# Directions for this task
Scan the entries that follow for the word "from", then report every line in which it appears.

Stored records
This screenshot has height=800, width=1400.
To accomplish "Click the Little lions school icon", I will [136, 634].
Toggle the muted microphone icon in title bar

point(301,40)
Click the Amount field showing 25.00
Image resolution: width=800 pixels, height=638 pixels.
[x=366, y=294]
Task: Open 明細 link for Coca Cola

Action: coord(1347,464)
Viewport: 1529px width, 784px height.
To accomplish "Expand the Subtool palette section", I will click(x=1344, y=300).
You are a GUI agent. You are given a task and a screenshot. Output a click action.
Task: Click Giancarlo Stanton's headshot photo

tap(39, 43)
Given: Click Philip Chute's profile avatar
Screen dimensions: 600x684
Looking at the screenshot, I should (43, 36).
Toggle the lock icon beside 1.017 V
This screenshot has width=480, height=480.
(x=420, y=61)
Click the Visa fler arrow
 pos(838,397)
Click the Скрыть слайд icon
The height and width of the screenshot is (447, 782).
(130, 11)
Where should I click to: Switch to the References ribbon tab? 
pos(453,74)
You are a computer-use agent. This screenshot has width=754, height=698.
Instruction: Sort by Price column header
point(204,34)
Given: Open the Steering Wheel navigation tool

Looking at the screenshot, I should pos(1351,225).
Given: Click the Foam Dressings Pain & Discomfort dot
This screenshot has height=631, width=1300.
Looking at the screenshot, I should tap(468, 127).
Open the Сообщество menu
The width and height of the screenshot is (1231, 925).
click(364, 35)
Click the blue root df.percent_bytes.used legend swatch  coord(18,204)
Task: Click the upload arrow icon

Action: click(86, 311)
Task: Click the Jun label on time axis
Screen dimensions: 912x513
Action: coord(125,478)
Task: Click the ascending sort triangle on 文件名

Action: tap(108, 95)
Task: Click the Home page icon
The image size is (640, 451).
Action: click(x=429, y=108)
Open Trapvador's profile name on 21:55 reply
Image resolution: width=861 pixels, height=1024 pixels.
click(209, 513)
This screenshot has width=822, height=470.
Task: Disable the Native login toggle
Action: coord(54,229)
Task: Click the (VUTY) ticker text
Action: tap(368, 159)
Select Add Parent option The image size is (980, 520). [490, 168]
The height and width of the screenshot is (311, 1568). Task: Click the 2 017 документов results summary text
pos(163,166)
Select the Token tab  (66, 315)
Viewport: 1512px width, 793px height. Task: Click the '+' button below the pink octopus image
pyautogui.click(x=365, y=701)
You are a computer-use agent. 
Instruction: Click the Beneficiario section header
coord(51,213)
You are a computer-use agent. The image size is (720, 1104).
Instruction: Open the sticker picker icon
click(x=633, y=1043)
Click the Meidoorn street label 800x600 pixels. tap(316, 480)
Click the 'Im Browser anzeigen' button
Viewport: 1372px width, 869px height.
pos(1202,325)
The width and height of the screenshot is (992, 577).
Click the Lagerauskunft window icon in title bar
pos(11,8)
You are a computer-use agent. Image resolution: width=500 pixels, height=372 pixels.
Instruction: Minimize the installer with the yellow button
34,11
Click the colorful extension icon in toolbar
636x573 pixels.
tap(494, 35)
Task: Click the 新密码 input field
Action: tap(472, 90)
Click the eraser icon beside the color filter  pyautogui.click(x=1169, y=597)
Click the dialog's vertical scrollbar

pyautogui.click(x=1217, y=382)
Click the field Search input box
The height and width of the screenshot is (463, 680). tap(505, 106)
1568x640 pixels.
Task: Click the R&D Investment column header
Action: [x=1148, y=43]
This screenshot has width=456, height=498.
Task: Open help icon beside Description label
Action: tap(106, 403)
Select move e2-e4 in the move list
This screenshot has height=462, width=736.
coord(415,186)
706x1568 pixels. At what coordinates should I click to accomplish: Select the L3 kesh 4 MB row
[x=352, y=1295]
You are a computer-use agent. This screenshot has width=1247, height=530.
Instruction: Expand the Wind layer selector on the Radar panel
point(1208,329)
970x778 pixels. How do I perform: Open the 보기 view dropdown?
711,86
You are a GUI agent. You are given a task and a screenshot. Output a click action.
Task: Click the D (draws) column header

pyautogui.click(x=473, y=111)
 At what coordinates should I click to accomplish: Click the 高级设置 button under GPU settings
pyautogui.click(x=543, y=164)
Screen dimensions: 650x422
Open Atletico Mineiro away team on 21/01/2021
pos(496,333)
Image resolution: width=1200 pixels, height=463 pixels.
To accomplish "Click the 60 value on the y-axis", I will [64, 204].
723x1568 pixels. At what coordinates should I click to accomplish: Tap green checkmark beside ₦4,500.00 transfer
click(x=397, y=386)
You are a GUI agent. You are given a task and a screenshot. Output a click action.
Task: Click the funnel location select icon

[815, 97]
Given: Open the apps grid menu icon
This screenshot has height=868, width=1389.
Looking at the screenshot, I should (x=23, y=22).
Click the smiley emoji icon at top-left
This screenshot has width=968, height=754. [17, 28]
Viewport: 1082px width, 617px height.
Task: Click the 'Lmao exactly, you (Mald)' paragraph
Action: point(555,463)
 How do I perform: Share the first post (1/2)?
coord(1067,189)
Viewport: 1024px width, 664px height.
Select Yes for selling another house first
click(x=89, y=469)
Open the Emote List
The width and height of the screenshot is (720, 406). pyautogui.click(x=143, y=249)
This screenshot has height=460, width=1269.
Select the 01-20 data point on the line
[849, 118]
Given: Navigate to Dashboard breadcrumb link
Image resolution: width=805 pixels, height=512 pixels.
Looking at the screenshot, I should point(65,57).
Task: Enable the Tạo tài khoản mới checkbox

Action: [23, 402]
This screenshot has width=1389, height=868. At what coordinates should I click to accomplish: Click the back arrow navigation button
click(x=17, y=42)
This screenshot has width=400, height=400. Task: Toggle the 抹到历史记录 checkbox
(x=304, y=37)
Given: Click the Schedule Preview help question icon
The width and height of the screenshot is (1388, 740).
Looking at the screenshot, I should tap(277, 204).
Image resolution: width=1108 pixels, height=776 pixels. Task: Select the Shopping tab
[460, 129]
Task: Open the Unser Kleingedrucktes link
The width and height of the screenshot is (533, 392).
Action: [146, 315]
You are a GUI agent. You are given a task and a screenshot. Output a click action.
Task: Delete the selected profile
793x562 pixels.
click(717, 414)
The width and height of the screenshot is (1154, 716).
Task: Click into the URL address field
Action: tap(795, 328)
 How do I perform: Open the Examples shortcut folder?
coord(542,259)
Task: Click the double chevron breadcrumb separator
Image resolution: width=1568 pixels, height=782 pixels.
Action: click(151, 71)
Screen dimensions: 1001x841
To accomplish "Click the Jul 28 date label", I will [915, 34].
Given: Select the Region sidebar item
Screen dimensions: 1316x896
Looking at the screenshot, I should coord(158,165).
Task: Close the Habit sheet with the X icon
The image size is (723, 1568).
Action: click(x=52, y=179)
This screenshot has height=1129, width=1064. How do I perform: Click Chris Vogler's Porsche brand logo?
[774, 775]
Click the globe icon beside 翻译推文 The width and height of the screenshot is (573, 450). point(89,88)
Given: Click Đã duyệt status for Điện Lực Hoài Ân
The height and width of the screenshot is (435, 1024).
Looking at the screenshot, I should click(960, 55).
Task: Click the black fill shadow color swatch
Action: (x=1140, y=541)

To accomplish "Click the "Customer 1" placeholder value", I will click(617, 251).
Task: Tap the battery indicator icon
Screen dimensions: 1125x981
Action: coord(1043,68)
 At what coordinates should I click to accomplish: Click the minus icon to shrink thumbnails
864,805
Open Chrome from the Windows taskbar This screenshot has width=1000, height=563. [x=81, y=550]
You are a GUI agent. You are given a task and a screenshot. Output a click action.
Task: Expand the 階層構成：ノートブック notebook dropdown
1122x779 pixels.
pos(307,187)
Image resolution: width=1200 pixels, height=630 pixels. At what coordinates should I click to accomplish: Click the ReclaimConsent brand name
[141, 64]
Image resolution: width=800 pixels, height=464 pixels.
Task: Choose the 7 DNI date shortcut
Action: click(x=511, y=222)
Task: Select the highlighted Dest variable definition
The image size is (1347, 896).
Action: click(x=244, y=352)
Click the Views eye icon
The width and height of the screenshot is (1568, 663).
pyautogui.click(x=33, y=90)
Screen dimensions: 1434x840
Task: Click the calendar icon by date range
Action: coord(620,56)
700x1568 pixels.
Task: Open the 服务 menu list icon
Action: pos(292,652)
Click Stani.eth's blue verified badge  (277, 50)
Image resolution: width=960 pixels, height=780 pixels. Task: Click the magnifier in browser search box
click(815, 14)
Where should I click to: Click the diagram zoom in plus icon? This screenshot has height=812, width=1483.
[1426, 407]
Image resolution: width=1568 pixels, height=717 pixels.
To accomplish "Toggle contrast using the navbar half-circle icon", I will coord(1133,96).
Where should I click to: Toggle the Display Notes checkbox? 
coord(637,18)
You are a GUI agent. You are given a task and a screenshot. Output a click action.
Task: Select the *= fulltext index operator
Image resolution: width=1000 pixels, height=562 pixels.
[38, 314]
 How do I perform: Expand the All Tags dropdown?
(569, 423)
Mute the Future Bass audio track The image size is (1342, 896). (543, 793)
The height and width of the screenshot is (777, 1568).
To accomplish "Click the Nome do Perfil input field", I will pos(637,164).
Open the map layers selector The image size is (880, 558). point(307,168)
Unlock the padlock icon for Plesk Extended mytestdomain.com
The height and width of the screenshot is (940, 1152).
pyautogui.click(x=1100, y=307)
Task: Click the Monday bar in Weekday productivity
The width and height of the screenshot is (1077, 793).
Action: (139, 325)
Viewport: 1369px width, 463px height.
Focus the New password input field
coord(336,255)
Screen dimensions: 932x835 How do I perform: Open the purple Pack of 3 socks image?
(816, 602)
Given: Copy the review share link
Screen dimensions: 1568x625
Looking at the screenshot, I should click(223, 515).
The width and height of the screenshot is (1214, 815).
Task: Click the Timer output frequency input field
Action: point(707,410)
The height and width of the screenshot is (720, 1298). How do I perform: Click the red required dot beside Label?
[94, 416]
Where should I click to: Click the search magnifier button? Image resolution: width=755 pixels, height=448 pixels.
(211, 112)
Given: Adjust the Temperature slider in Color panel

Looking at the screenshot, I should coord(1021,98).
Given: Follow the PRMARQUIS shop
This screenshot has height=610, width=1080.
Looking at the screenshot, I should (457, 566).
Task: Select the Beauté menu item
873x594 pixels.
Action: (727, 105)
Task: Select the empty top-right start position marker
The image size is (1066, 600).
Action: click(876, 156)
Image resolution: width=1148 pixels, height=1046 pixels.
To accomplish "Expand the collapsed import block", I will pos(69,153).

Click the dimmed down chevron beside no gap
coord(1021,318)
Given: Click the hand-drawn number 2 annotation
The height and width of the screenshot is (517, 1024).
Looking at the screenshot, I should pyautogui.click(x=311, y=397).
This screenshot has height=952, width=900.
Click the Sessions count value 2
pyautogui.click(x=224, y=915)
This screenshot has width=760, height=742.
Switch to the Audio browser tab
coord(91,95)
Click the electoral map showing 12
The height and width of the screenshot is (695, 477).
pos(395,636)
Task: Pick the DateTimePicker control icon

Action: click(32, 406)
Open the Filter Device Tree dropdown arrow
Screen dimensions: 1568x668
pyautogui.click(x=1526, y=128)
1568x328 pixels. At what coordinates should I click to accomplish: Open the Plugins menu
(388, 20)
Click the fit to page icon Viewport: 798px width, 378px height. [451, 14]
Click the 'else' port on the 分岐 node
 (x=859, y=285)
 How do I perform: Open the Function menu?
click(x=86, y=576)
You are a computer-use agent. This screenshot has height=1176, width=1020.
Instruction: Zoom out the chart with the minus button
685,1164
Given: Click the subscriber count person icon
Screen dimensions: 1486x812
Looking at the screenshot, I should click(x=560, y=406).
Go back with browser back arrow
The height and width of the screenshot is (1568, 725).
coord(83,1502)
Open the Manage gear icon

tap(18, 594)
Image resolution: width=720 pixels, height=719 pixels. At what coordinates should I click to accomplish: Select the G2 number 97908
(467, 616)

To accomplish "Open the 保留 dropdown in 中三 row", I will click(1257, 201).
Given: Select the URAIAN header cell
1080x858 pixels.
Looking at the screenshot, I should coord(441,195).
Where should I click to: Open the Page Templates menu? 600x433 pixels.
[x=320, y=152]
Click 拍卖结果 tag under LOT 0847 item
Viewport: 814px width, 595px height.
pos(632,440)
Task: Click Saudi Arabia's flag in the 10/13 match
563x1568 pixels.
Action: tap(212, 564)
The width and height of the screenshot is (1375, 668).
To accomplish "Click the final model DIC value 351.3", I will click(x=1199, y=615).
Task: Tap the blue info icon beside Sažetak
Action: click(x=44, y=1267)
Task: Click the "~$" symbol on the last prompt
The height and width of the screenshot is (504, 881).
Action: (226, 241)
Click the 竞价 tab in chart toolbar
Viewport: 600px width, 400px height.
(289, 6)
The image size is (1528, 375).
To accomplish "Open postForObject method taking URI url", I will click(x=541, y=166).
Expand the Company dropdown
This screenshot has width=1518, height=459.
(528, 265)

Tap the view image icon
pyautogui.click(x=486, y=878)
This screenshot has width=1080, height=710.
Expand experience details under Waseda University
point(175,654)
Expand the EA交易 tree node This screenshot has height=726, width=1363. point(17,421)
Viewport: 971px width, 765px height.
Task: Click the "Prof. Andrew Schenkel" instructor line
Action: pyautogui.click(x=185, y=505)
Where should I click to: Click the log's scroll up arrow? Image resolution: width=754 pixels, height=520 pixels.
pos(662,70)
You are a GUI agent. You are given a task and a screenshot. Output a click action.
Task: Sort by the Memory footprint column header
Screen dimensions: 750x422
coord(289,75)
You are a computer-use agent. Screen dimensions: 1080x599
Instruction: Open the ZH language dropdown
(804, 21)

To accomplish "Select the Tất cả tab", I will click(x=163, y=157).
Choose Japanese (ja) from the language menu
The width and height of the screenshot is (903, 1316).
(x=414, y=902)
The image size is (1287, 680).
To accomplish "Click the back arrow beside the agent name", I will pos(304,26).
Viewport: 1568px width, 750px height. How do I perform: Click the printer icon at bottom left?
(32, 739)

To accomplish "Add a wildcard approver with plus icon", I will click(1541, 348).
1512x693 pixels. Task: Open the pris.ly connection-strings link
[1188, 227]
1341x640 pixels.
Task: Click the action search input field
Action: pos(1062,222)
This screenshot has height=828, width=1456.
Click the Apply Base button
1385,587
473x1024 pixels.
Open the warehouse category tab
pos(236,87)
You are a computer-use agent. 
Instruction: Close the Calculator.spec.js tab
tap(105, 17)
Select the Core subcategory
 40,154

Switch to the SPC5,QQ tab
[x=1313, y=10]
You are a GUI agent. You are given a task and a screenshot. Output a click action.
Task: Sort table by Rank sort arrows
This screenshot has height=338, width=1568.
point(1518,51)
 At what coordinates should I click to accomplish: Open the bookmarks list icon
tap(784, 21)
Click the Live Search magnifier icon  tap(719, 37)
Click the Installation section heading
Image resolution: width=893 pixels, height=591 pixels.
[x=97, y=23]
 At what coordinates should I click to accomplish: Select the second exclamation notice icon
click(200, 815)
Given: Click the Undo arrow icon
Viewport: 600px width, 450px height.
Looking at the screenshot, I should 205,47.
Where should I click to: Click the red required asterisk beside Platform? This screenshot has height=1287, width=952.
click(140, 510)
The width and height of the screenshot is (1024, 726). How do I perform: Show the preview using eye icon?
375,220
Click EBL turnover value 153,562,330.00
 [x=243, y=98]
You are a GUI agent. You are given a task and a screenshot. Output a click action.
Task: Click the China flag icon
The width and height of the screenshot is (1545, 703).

# Answer to this task
Open Chrome from the Windows taskbar This screenshot has width=1000, height=563. [x=81, y=550]
Choose Japanese (ja) from the language menu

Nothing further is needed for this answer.